Mauerbau Zeitzeugen Ostblock
12. August 2011Yova Andreeva aus Sofia ist heute 85 Jahre alt und erinnert sich: "Ich war 35 Jahre alt, als die Berliner Mauer gebaut wurde. Ich und meine Freunde waren tief erschüttert. Wir konnten einfach nicht glauben, dass im 20. Jahrhundert eine Regierung einen Gefängniszaun baut mit einem einzigem Ziel: die Freiheit ihre eigenen Bürger zu bremsen." Auch wenn Yova Andreeva selbst in einem kommunistischen Land gelebt hat, war der Bau der Mauer auch für sie eine drastische Art, die Freiheit der Menschen zu beschränken.
Verhaftet und verurteilt
Der albanische Schriftsteller und Historiker Agim Musta (81) erinnert sich sehr gut an den Bau der Berliner Mauer, weil gerade diese Zeit für ihn persönlich eine besondere Bedeutung hatte. Im August 1961 wurde er von der albanischen Staatssicherheit zusammen mit einer Gruppe von Intellektuellen verhaftet und zu 13 Jahren Haft verurteilt. "Organisierung einer feindlichen Gruppe mit dem Ziel, die Staatsmacht zu stürzen", so lautete damals die Anklage. Regimekritiker oder auch Andersdenkende hatten es in dem streng kommunistischen Land unter Diktator Enver Hoxha schwer.

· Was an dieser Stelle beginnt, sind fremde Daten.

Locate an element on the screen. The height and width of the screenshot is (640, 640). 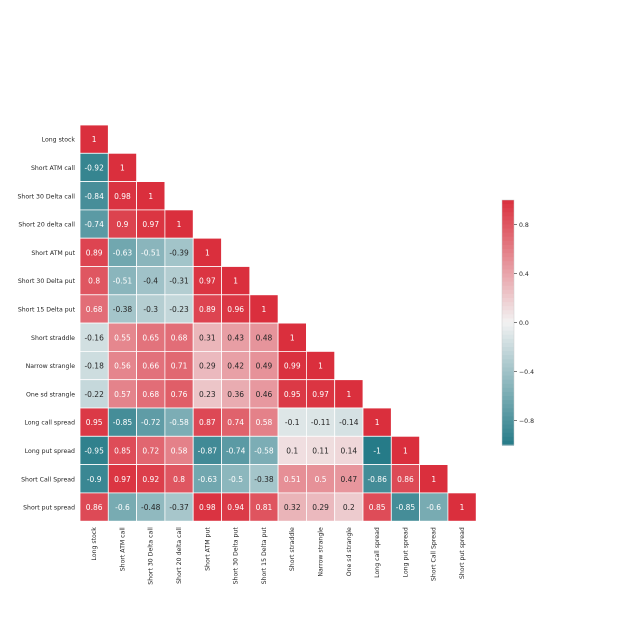
x-tick-label: Short Call Spread is located at coordinates (434, 554).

Deutschland wurde damals sowohl von regimetreuen als auch regimekritischen Albanern genau beobachtet. "Das albanische Volk und die politisch Verfolgten haben Deutschland als den Mittelpunkt Europas gesehen. In Berlin gab es die größte Spannung zwischen Ost und West", sagt Musta. "Die Nachricht über den Baubeginn der Berliner Mauer haben wir im August 1961 in den westlichen Medien, die in Fremdsprachen gesendet haben, erfahren". In den staatlich gelenkten albanischen Medien ging diese Nachricht indes "unter". "Der Bau der Berliner Mauer zeigt, dass das kommunistische System nur durch Gewalt überleben konnte", resümiert Musta.
Keine Betroffenheit
Eginald Schlattner ist heute 77 Jahre alt. Er ist Pfarrer und Schriftsteller und kommt aus Siebenbürgen, Rumänien, wo er auch heute noch lebt. Ähnlich wie Musta hatte der Theologe zur Zeit des Mauerbaus Probleme mit den kommunistischen Machthabern. Daher habe der Bau der Mauer ihn eigentlich nicht berührt und auch nicht betroffen. "Ich habe es natürlich als Information wahrgenommen, aber es hat keine Auswirkungen gehabt. Ich war damals in einer sonderbaren Situation. Nach zwei Jahren Haft bin ich dann entlassen worden, ich war verurteilt worden wegen sogenannter 'Nichtanzeige von Hochverrat'. Ich habe einen furchtbaren Herbst, einen furchtbaren Winter, einen furchtbaren Frühling hinter mich gebracht." Dennoch ist der Mauerbau auch an ihm nicht spurlos vorübergegangen. "Trotzdem erinnere ich mich daran, dass ich damals eine Formel gefunden habe, die kürzeste Formel, die ich für mich kenne, was den Sozialismus betrifft. Mit Verwunderung stellte ich fest, dass Sozialismus bedeutet, dass man dich zu deinem Glück zwingen muss!"
Grenze durch Friedhofe
Bolko Kliemek ist ein Berliner Pole, Jahrgang 1927, geboren im Virchow-Klinikum im Bezirk Wedding. Berlin ist seine Stadt, besonders der Norden, wo er aufgewachsen ist. In der Liesenstraße, der Straße der vier bekanntesten Berliner Friedhöfe. Dort verbrachte er seine ganze Kindheit mit älteren Geschwistern und mit Schulfreunden. Klar, so sagte er, war er oft auf den Friedhöfen, denn da liegen doch Theodor Fontane und so viele andere Größen. Bolko Kliemek kennt die Gegend wie seine Westentasche. Und dann, auf einmal, konnte er nicht mehr dorthin. "Der Witz war, dass ein Teil der Straße nach Wedding zum französischen Sektor gehörte, ein anderer Teil zu der russischen Zone", erzählt der heute 84-Jährige. "Und genau dort, quer durch die Friedhöfe, mussten sie den Grenzstreifen bauen. Wahnsinn."